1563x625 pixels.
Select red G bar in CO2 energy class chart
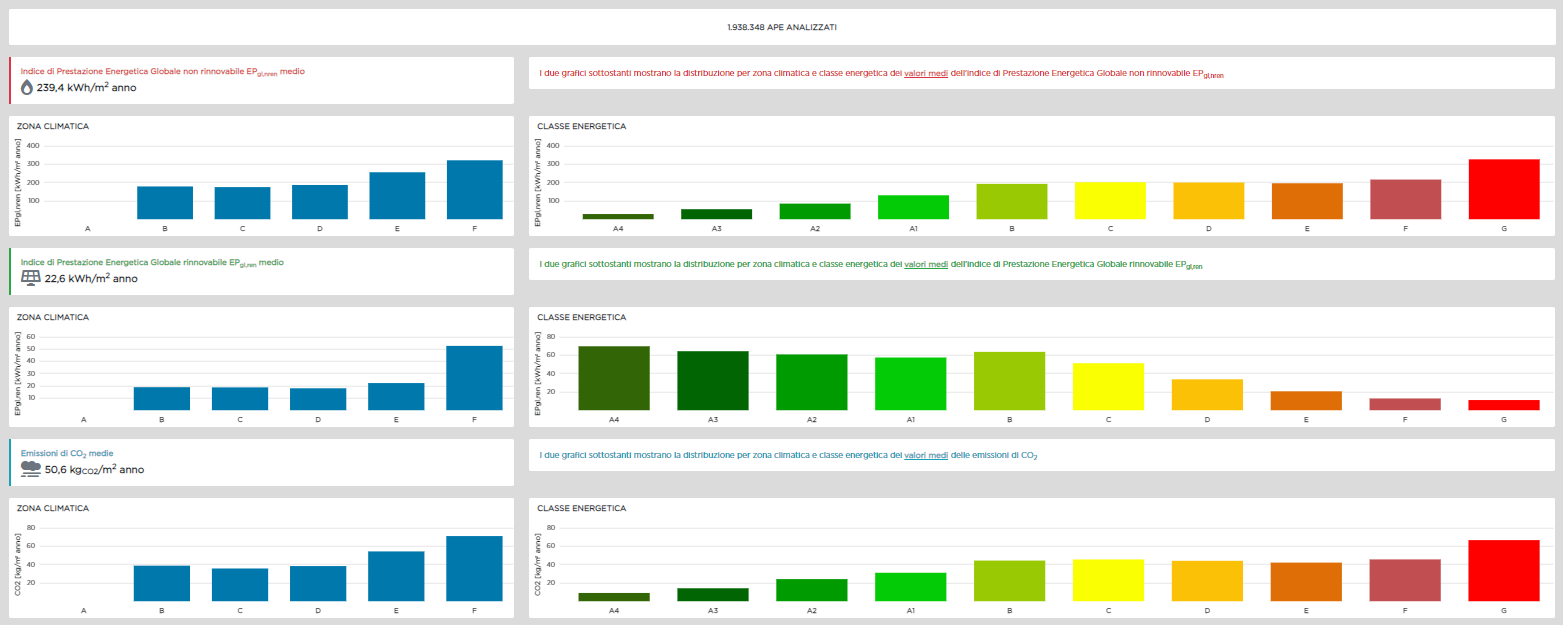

---

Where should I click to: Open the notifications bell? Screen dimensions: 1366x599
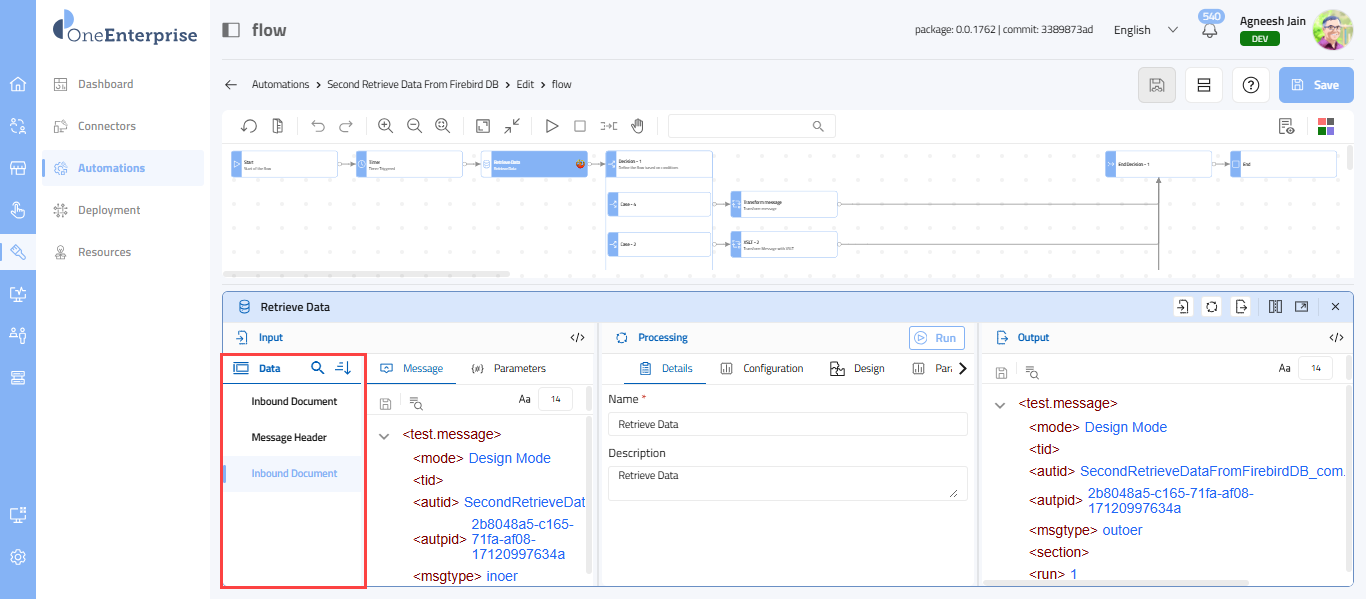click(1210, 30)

==

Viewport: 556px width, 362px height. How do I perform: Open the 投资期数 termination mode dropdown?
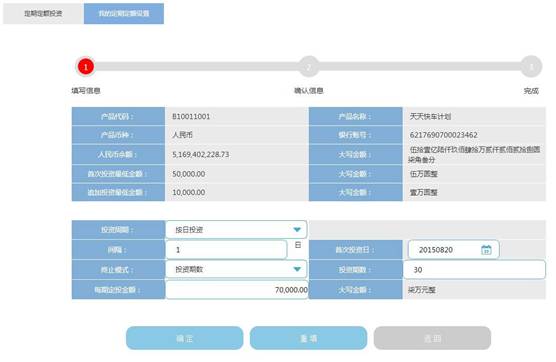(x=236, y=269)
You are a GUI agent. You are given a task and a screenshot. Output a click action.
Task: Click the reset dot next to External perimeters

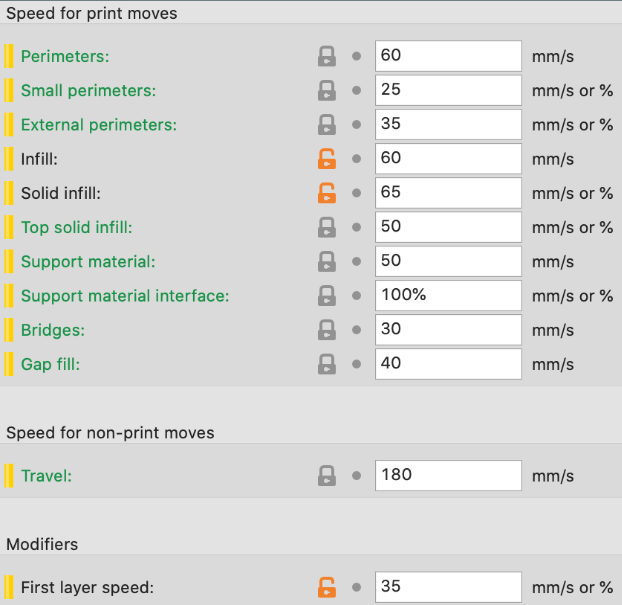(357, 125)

[Directions for this task] Your answer should consist only of the lines above between the line holding "1563x625 pixels." and the line holding "Select red G bar in CO2 energy class chart", inclusive, each transcribed exactly.

[Response to this exercise]
1563x625 pixels.
Select red G bar in CO2 energy class chart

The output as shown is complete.